Useful diagnostic queries in Azure Cosmos DB for PostgreSQL
APPLIES TO: Azure Cosmos DB for PostgreSQL (powered by the Citus database extension to PostgreSQL)
Finding which node contains data for a specific tenant
In the multitenant use case, we can determine which worker node contains the rows for a specific tenant. Azure Cosmos DB for PostgreSQL groups the rows of distributed tables into shards, and places each shard on a worker node in the cluster.
Suppose our application's tenants are stores, and we want to find which worker node holds the data for store ID=4. In other words, we want to find the placement for the shard containing rows whose distribution column has value 4:
SELECT shardid, shardstate, shardlength, nodename, nodeport, placementid
FROM pg_dist_placement AS placement,
pg_dist_node AS node
WHERE placement.groupid = node.groupid
AND node.noderole = 'primary'
AND shardid = (
SELECT get_shard_id_for_distribution_column('stores', 4)
);
The output contains the host and port of the worker database.
┌─────────┬────────────┬─────────────┬───────────┬──────────┬─────────────┐
│ shardid │ shardstate │ shardlength │ nodename │ nodeport │ placementid │
├─────────┼────────────┼─────────────┼───────────┼──────────┼─────────────┤
│ 102009 │ 1 │ 0 │ 10.0.0.16 │ 5432 │ 2 │
└─────────┴────────────┴─────────────┴───────────┴──────────┴─────────────┘
Finding which node hosts a distributed schema
Distributed schemas are automatically associated with individual colocation groups such that the tables created in those schemas are converted to colocated distributed tables without a shard key.
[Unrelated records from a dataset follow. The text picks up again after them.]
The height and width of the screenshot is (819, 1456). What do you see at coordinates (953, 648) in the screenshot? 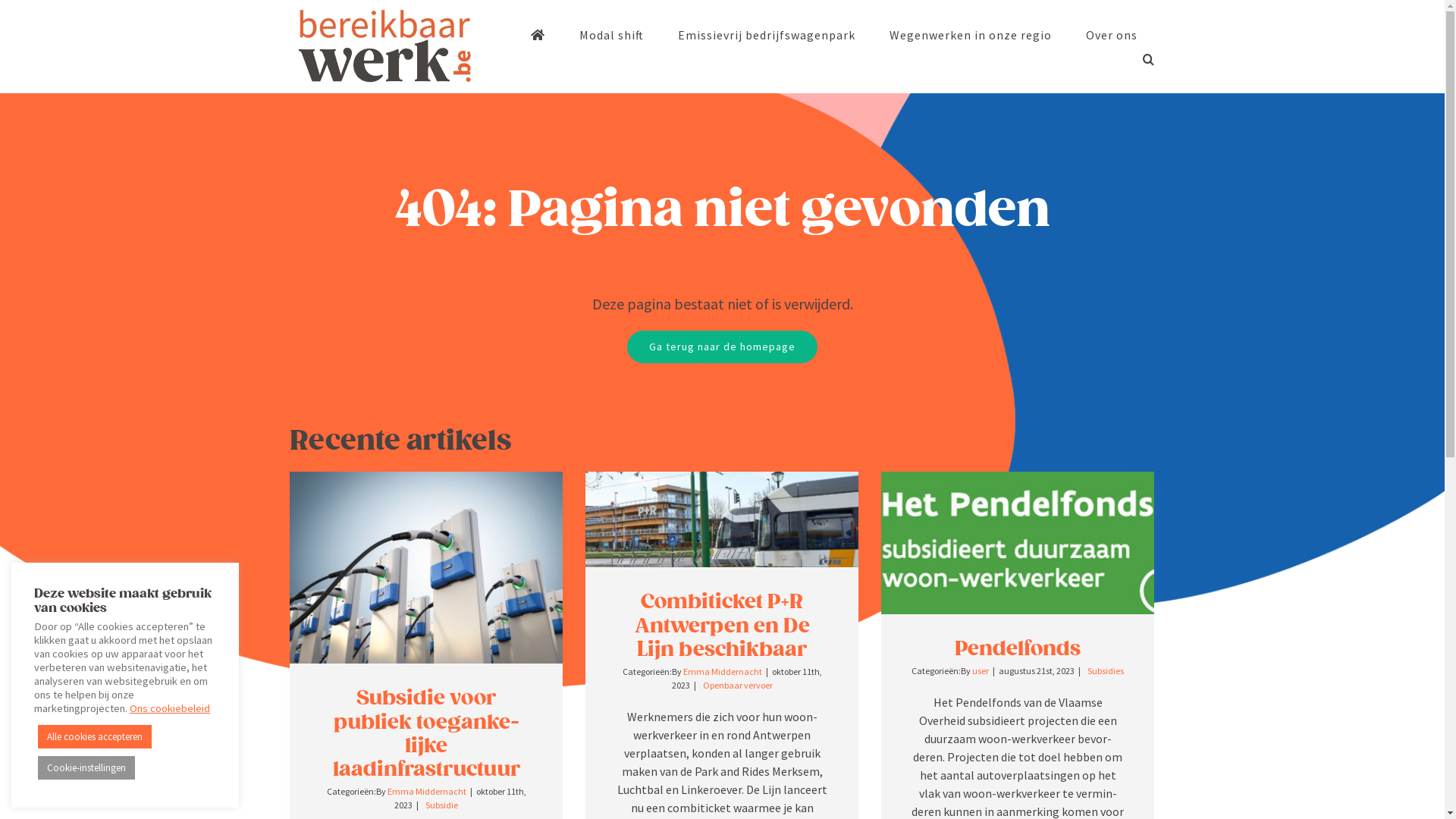
I see `'Pendelfonds'` at bounding box center [953, 648].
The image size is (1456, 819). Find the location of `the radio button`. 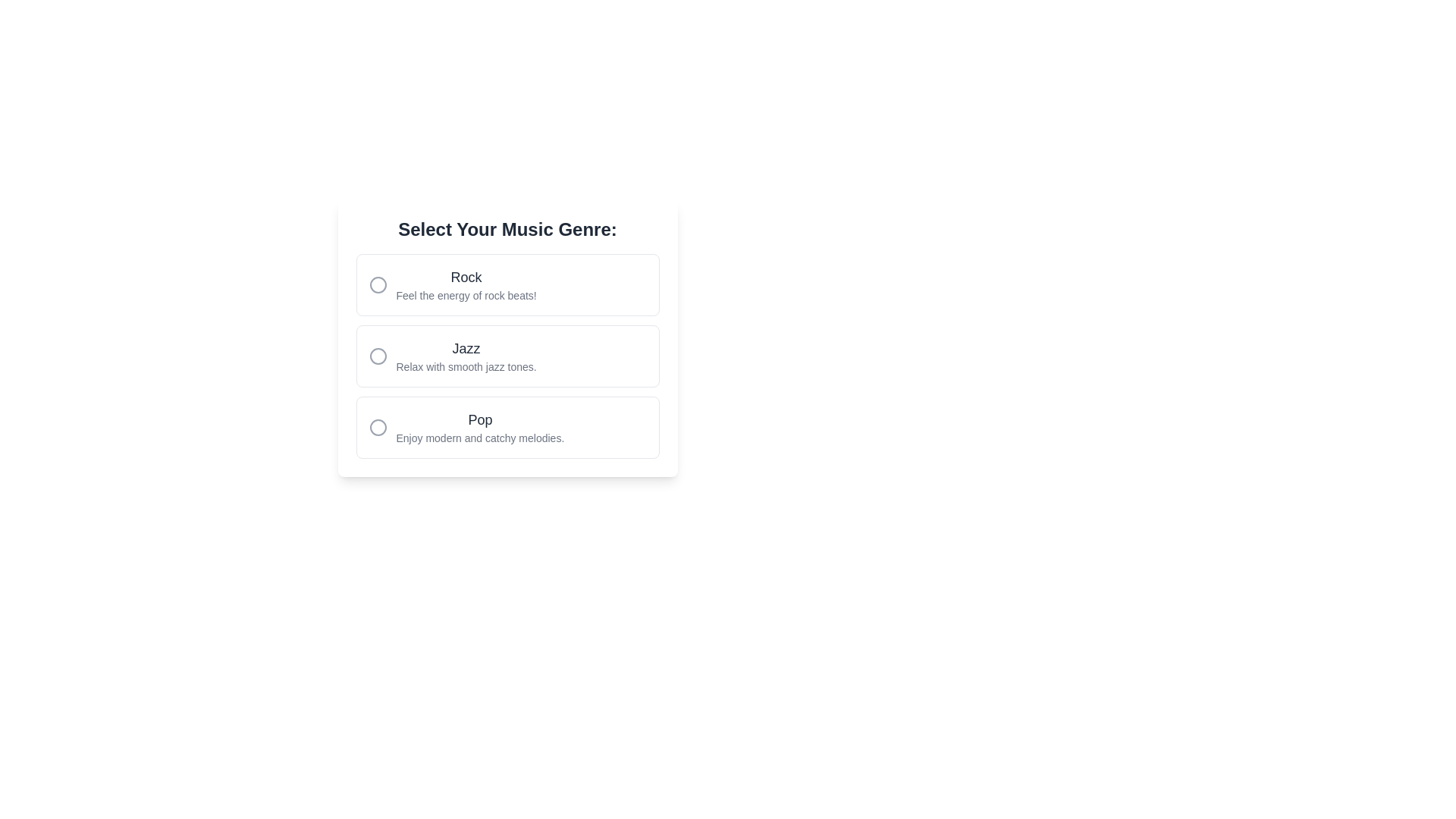

the radio button is located at coordinates (378, 356).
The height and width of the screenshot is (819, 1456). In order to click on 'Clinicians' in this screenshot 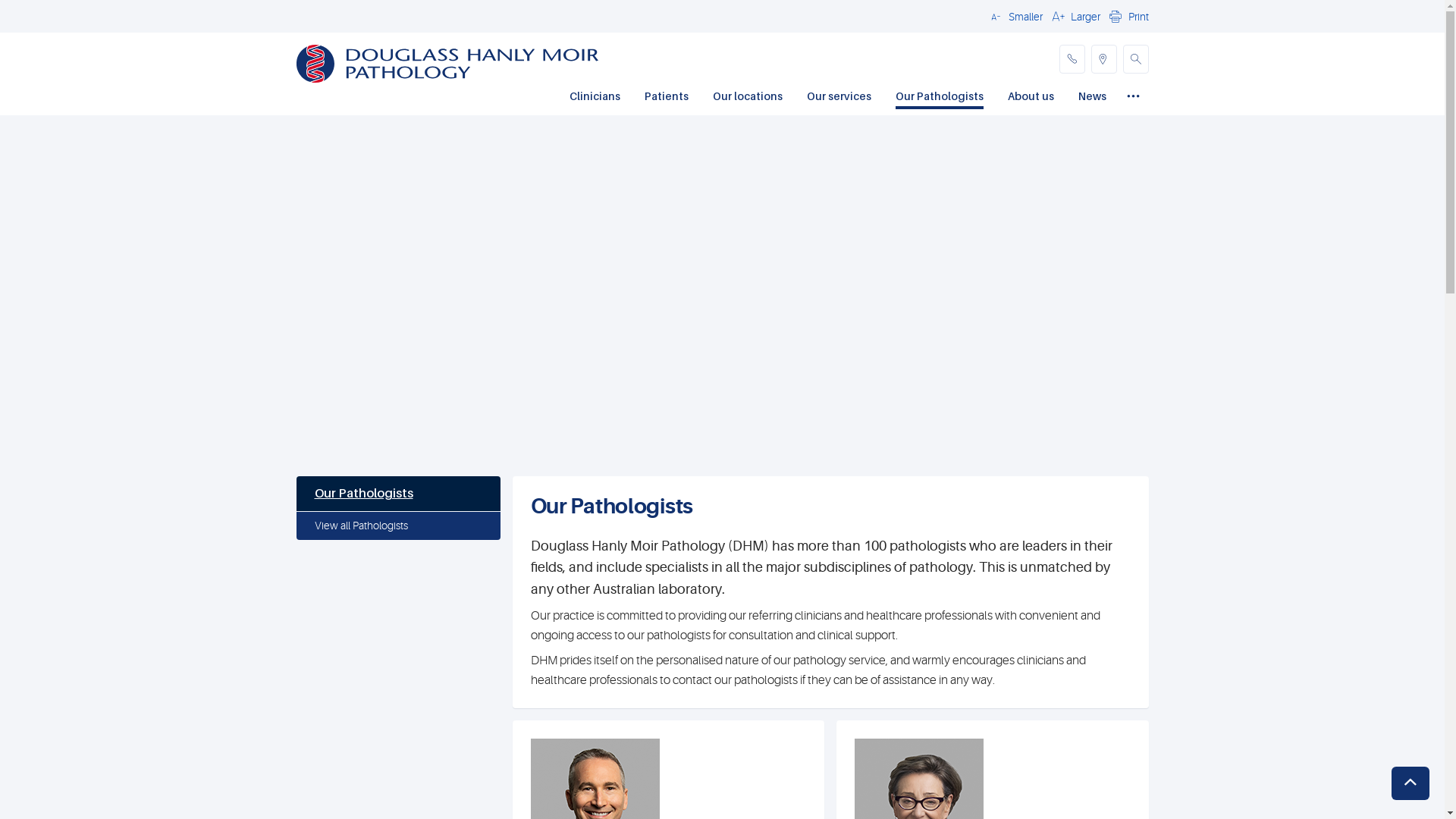, I will do `click(593, 97)`.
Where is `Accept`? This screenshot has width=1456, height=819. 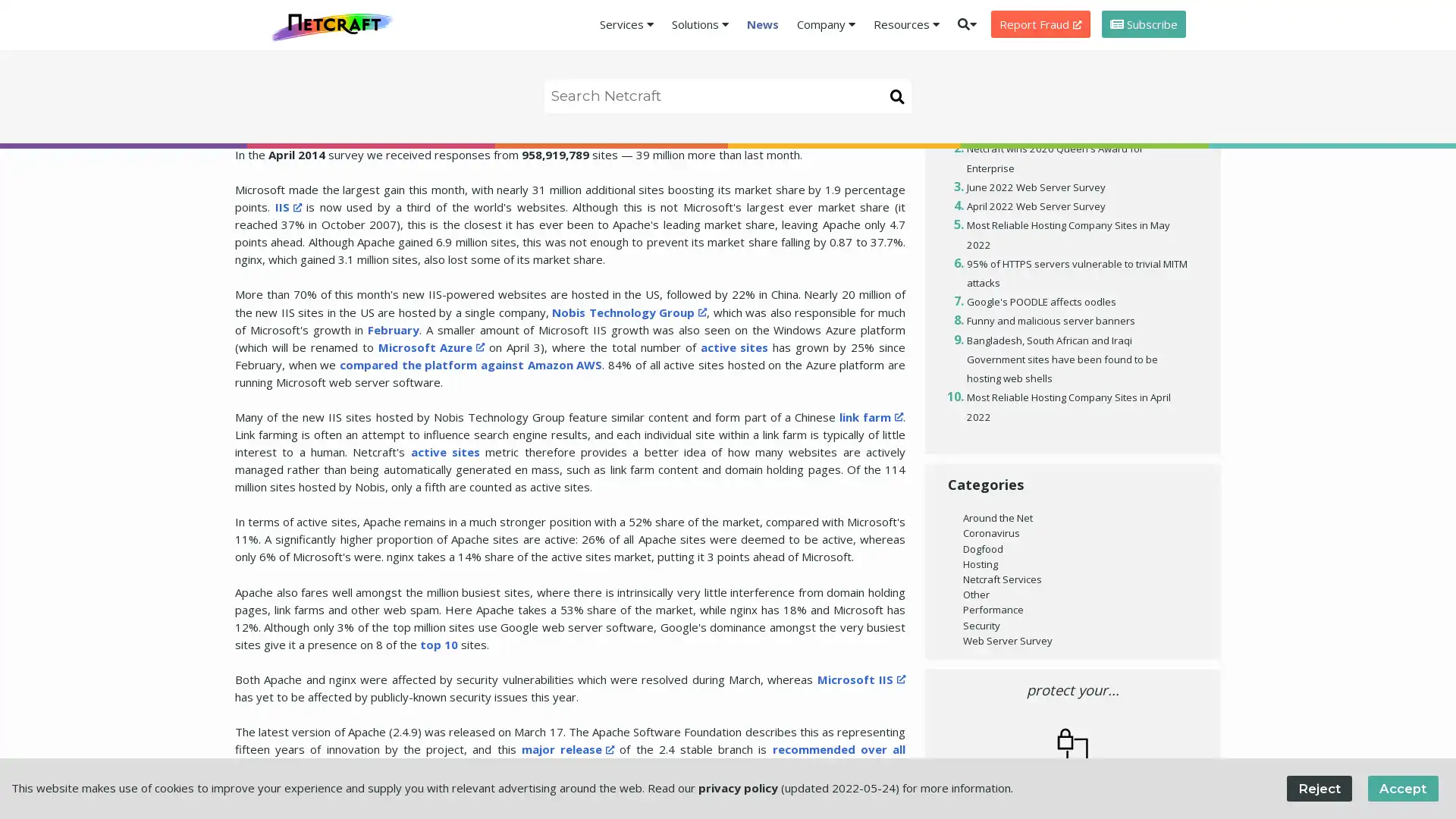 Accept is located at coordinates (1401, 787).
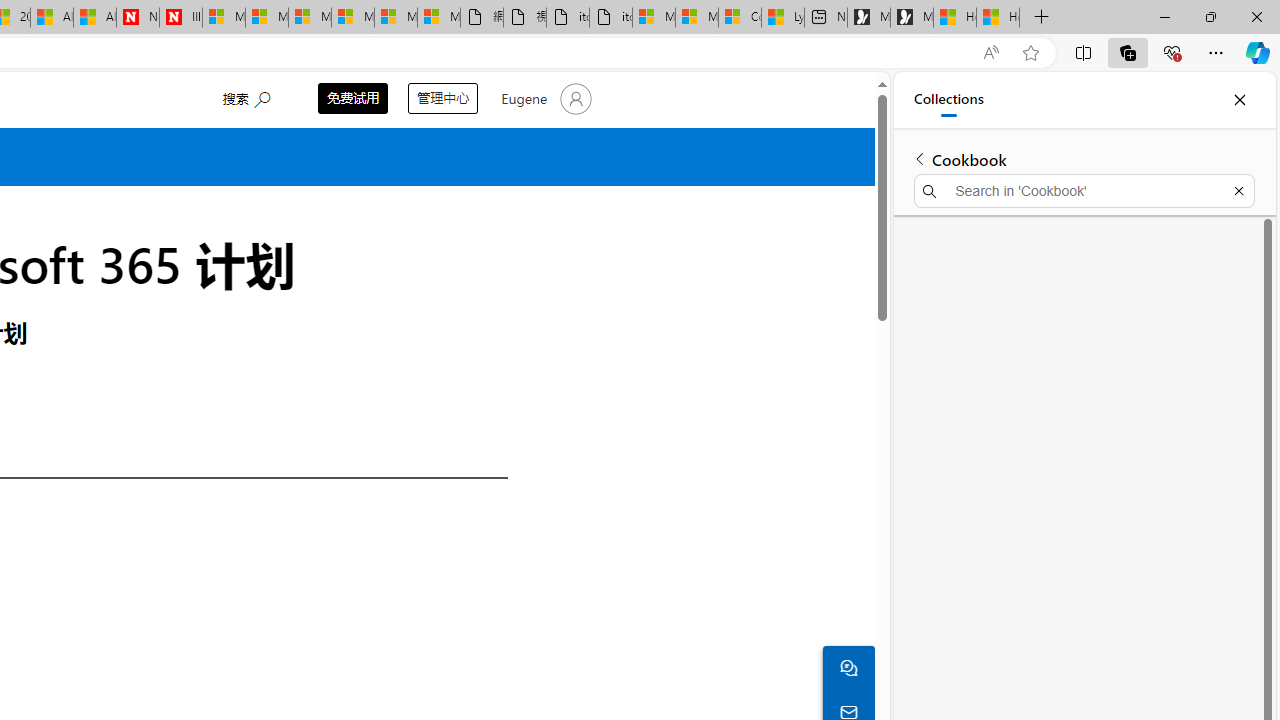  Describe the element at coordinates (919, 158) in the screenshot. I see `'Back to list of collections'` at that location.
You can find where a distributed schema resides by joining citus_shards
with citus_schemas
:
select schema_name, nodename, nodeport
from citus_shards
join citus_schemas cs
on cs.colocation_id = citus_shards.colocation_id
group by 1,2,3;
schema_name | nodename | nodeport
-------------+-----------+----------
a | localhost | 9701
b | localhost | 9702
with_data | localhost | 9702
You can also query citus_shards
directly filtering down to schema table type to have a detailed listing for all tables.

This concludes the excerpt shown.